**Work required**
Copy the listing below line for line, keeping every character as it stands, but leave out the pictures.

Start Material for this exercise

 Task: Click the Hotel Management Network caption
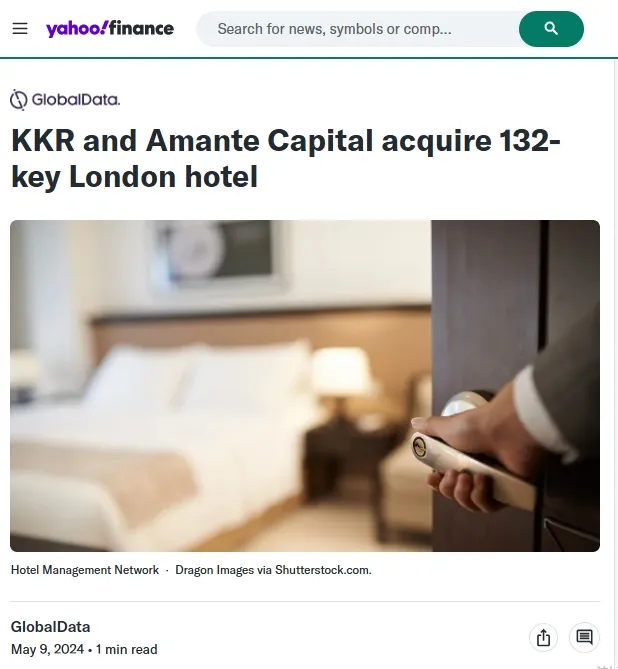(x=85, y=570)
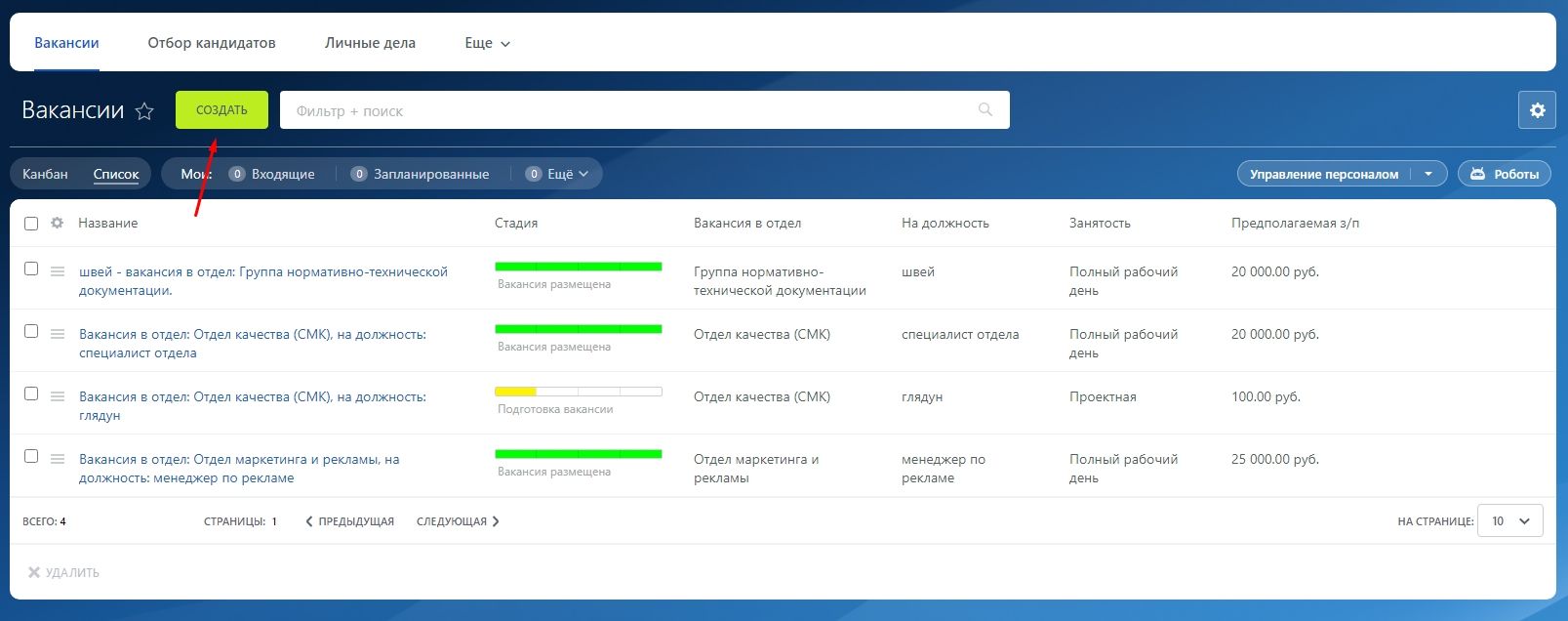
Task: Open the Личные дела tab
Action: coord(370,43)
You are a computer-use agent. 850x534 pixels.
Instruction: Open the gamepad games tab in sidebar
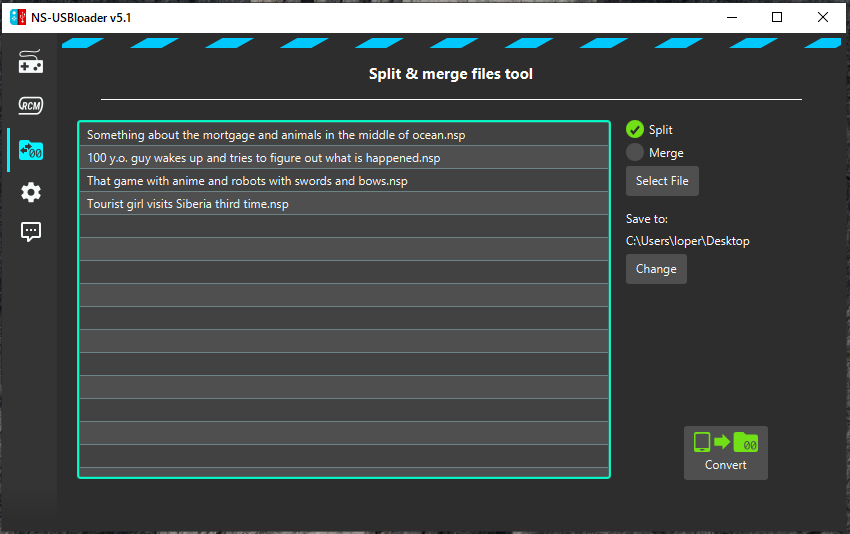pos(31,62)
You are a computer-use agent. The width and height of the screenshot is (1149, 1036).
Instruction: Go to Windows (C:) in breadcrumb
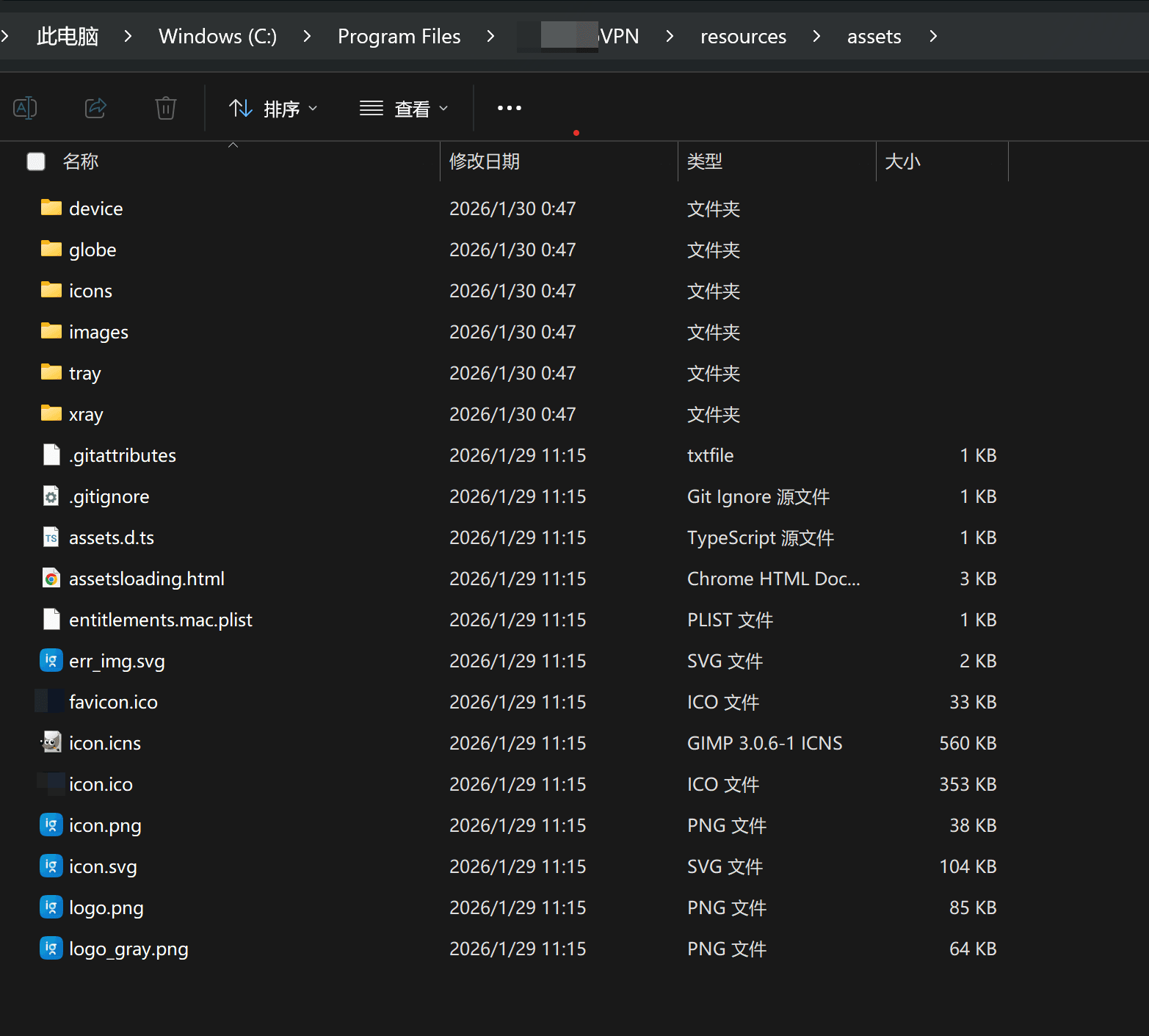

End Material for this exercise

**Result for this task**
 Task: Click the Hotel Management Network caption
(x=85, y=570)
Task: Open the Личные дела tab
Action: coord(370,43)
You are a computer-use agent. 850x534 pixels.
Instruction: Open the gamepad games tab in sidebar
pos(31,62)
You are a computer-use agent. The width and height of the screenshot is (1149, 1036).
Instruction: Go to Windows (C:) in breadcrumb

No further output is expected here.